Annex is an experimental kernel developed for RISC-V in pure Rust (and a sprinkling of assembly). It's primary hardware target is the StarFive VisionFive 2, and has also been developed against QEMU.

Prerequisites

Toolchain

This project requires several dependencies to run. Most importantly, you require a RISC-V toolchain. This project has been developed against SiFive's Freedom toolchain, available on their GitHub, https://github.com/sifive/freedom-tools.

QEMU

Additionally, to emulate the kernel without running on real hardware, QEMU is required. Apt's version of QEMU is quite old, so it's better to build it yourself, see https://wiki.qemu.org/Hosts/Linux.

U-Boot

Finally, if you want to use U-Boot for running the kernel in QEMU, you will also need to clone and build a U-Boot binary. This requires U-Boot to be cross-compiled for RISC-V, so make sure you have the toolchain installed first.
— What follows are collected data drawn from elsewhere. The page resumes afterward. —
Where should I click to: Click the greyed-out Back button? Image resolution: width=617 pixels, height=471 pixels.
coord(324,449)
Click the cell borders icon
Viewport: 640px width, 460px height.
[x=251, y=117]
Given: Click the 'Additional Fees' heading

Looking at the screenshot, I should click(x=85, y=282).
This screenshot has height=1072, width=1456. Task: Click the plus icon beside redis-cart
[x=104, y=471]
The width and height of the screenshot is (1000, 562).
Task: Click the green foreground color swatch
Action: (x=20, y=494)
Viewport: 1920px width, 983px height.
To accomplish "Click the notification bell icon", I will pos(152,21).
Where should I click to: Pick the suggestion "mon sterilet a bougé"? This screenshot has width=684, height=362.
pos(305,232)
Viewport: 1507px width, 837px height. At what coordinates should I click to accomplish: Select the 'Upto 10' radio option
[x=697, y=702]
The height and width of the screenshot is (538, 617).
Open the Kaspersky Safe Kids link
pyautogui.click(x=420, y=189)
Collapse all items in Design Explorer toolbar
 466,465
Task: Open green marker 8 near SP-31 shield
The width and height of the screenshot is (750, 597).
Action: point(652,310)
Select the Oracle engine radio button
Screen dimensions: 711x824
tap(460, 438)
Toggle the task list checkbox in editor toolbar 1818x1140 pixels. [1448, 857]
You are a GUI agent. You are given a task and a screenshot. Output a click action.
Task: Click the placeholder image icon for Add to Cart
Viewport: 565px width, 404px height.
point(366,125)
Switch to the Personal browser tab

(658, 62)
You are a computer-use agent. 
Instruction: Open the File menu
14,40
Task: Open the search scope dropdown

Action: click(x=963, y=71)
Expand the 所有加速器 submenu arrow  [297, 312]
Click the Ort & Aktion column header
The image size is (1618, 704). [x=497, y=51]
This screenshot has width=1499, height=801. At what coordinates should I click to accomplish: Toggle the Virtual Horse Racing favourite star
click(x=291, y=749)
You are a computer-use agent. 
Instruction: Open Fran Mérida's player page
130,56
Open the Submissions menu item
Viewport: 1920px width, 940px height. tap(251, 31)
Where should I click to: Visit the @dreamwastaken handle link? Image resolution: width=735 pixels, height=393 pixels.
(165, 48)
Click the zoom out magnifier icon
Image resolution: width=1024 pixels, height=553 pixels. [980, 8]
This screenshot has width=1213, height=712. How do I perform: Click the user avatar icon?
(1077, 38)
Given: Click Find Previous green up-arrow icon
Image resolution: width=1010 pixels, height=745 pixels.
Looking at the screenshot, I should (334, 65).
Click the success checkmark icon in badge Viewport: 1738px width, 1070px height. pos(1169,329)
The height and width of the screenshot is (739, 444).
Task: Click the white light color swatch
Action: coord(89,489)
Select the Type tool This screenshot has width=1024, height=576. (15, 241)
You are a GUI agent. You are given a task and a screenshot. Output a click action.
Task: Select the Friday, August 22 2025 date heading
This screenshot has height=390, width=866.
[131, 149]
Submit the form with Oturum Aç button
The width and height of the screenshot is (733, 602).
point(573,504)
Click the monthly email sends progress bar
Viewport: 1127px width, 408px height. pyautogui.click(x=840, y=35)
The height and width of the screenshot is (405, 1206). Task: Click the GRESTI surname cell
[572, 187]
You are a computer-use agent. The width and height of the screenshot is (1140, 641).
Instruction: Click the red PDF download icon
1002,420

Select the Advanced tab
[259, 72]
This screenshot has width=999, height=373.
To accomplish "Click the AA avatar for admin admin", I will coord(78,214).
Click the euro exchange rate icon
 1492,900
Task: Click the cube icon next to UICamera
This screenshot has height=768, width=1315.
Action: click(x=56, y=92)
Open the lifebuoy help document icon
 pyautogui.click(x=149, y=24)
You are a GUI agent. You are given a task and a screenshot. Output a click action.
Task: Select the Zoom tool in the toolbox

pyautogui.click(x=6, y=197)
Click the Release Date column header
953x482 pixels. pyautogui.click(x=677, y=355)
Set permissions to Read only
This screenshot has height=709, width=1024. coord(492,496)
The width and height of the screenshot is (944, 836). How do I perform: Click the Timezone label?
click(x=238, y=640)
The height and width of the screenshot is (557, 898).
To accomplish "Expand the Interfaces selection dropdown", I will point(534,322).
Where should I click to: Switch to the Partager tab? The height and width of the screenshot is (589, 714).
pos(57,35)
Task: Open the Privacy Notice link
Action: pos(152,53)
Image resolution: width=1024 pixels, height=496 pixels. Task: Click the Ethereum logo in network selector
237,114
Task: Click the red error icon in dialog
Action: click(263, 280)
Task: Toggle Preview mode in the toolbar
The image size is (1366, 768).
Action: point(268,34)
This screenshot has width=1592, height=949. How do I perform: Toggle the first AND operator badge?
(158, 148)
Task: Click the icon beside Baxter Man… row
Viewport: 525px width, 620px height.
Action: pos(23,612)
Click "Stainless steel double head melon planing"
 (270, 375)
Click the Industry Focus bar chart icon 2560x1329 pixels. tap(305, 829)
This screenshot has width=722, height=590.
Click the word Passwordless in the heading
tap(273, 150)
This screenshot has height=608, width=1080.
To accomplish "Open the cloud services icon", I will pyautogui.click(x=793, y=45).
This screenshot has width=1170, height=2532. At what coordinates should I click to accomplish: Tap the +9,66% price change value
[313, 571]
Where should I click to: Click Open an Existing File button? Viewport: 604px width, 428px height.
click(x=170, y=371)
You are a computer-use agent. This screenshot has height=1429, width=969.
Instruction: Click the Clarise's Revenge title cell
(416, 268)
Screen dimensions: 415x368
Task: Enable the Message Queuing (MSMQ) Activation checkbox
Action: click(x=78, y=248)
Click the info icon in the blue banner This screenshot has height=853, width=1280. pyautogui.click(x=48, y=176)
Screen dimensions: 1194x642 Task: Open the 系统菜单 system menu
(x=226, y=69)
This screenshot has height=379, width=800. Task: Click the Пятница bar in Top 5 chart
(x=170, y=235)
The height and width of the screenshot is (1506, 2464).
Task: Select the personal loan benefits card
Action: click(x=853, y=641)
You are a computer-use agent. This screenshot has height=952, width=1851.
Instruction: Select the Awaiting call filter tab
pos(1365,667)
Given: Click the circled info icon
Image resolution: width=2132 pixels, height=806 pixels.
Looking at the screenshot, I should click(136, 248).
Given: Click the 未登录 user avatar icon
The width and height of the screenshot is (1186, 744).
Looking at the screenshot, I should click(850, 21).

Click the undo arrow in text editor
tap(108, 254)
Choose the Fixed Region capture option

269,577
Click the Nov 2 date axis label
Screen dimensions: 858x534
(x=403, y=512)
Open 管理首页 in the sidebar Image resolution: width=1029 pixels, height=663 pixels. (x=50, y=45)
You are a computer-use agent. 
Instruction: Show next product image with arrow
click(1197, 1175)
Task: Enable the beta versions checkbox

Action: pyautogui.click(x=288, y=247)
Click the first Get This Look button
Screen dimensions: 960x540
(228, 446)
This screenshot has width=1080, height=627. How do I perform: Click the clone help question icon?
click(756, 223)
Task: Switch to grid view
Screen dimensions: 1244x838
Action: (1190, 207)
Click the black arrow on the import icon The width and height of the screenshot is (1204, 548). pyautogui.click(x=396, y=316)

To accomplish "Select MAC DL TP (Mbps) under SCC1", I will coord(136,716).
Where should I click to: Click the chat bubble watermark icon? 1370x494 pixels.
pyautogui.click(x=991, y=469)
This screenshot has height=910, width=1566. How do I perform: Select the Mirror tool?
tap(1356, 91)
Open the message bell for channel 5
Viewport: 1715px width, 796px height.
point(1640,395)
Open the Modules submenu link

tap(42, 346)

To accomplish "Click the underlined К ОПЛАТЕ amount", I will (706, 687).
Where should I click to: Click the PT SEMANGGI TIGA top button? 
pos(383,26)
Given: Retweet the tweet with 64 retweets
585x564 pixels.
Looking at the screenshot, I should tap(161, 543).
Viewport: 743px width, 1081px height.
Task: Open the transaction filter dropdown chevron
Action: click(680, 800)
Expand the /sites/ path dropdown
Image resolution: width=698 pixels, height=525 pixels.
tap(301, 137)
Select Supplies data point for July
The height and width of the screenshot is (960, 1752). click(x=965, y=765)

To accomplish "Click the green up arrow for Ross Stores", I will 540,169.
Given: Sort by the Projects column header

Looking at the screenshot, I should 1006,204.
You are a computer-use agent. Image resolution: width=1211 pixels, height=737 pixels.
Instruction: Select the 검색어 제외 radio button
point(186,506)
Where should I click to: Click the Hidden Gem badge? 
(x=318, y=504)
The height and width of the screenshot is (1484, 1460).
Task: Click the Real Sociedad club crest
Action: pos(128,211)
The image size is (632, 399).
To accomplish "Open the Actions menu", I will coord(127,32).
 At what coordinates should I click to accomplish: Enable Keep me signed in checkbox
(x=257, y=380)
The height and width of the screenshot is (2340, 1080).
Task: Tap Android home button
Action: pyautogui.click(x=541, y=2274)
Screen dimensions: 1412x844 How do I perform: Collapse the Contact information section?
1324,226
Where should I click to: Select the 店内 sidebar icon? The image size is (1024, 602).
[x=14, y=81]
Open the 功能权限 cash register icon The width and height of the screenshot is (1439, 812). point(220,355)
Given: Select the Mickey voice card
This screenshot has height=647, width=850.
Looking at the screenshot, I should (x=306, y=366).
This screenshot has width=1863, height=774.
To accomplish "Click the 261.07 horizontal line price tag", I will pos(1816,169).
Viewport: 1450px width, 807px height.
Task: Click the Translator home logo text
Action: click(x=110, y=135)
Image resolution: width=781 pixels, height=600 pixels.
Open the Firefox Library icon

CROSS_COMPILE=riscv64-linux-gnu- ARCH=riscv make qemu-riscv64_smode_defconfig
CROSS_COMPILE=riscv64-linux-gnu- ARCH=riscv make -j12 tools u-boot.bin

Usage

To run the kernel directly under OpenSBI in QEMU, run just qemu-raw. To run it under U-Boot, run just qemu-uboot.

To run the kernel on real hardware (presumably through U-Boot), run just uimage and either copy the resulting kernel.uimage to an SD card, or burn the kernel.img to the SD card directly.

You can see the full list of available commands through just -l.

U-Boot Configuration

In order to run the kernel through U-Boot, a uImage is provided. This uImage can be copied onto a USB or an SD card and then loaded and executed by U-Boot.

While these steps will be slightly hardware-specific, these are the steps to load it when using QEMU. This will load the kernel.uimage file from the virtio driver, and then boots it, while providing the address to the FDT. In standard Linux(?) form, this will execute the entrypoint so that the register a0 will contain the hart id, and a1 will contain the FDT address.

  1. fatload virtio 0 0x84000000 kernel.uimage
  2. bootm 0x84000000 - ${fdtcontroladdr}

This can be configured in U-Boot as the default command, by setting CONFIG_BOOTCOMMAND to be these two steps.